== Segment start ==
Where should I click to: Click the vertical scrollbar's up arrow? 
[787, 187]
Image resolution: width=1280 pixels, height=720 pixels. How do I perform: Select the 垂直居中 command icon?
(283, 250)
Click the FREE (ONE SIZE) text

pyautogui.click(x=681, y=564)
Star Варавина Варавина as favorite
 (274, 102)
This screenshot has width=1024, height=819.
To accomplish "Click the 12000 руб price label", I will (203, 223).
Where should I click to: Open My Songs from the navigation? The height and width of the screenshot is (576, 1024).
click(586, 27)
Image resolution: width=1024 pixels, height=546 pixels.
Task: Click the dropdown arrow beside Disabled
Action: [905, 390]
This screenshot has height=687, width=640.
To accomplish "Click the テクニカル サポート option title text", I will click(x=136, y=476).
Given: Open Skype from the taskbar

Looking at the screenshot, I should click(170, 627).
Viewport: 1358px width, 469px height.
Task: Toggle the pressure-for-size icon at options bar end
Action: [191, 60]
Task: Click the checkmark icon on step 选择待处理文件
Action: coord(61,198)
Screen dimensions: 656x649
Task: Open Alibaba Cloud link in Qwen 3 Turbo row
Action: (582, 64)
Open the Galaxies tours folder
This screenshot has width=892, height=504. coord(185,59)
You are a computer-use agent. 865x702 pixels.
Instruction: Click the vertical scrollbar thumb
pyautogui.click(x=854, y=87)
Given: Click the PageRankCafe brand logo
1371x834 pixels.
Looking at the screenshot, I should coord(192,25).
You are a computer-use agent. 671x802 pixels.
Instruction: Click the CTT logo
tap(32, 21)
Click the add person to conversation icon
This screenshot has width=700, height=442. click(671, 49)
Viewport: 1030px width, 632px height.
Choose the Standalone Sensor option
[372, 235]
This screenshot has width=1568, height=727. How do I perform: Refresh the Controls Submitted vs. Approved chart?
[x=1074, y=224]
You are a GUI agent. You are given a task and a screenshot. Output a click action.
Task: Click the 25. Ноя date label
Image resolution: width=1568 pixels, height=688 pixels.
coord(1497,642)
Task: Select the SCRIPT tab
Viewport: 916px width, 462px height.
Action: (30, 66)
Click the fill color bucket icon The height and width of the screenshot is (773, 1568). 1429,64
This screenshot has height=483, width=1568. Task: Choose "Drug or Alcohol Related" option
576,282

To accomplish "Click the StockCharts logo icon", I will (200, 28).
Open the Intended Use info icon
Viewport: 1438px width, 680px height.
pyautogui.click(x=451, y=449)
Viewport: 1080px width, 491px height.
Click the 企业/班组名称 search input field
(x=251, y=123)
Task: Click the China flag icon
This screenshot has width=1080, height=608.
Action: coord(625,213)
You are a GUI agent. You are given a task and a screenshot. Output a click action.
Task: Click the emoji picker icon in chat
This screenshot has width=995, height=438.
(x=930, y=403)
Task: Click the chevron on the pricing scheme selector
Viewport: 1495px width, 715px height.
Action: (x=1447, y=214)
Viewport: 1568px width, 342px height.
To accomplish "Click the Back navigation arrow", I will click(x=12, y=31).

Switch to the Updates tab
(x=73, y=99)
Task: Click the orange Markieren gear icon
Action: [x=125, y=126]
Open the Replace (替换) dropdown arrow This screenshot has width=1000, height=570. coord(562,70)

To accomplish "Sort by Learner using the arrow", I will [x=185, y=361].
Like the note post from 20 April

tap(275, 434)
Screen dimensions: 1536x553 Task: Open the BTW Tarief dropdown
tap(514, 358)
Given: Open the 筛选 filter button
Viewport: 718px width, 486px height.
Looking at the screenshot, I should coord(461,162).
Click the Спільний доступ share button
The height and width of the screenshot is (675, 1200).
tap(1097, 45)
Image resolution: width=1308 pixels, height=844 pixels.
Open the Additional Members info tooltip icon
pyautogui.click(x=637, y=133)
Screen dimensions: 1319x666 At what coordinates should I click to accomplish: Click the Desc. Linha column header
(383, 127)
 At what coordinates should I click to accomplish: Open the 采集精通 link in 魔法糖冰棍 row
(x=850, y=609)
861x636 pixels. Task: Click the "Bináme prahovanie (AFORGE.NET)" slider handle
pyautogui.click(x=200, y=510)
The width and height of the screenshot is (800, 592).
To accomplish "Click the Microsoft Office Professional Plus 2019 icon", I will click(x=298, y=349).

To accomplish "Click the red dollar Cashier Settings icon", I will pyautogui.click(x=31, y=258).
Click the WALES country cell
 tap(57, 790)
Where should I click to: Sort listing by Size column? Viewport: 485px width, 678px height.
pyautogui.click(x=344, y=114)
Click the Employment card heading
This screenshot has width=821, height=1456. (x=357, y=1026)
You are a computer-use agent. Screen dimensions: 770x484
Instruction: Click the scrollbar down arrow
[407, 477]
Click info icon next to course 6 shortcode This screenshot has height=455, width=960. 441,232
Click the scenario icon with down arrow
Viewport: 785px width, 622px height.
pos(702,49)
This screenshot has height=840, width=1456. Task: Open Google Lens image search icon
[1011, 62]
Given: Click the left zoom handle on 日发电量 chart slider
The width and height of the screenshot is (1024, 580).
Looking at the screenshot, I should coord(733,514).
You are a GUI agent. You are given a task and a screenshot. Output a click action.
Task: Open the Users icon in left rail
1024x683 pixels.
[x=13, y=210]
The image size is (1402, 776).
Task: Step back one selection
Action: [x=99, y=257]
== Segment end ==
> Task description: Looking at the listing above, how many of its lines contain "label"? Say only the number.

> Solved exercise: 2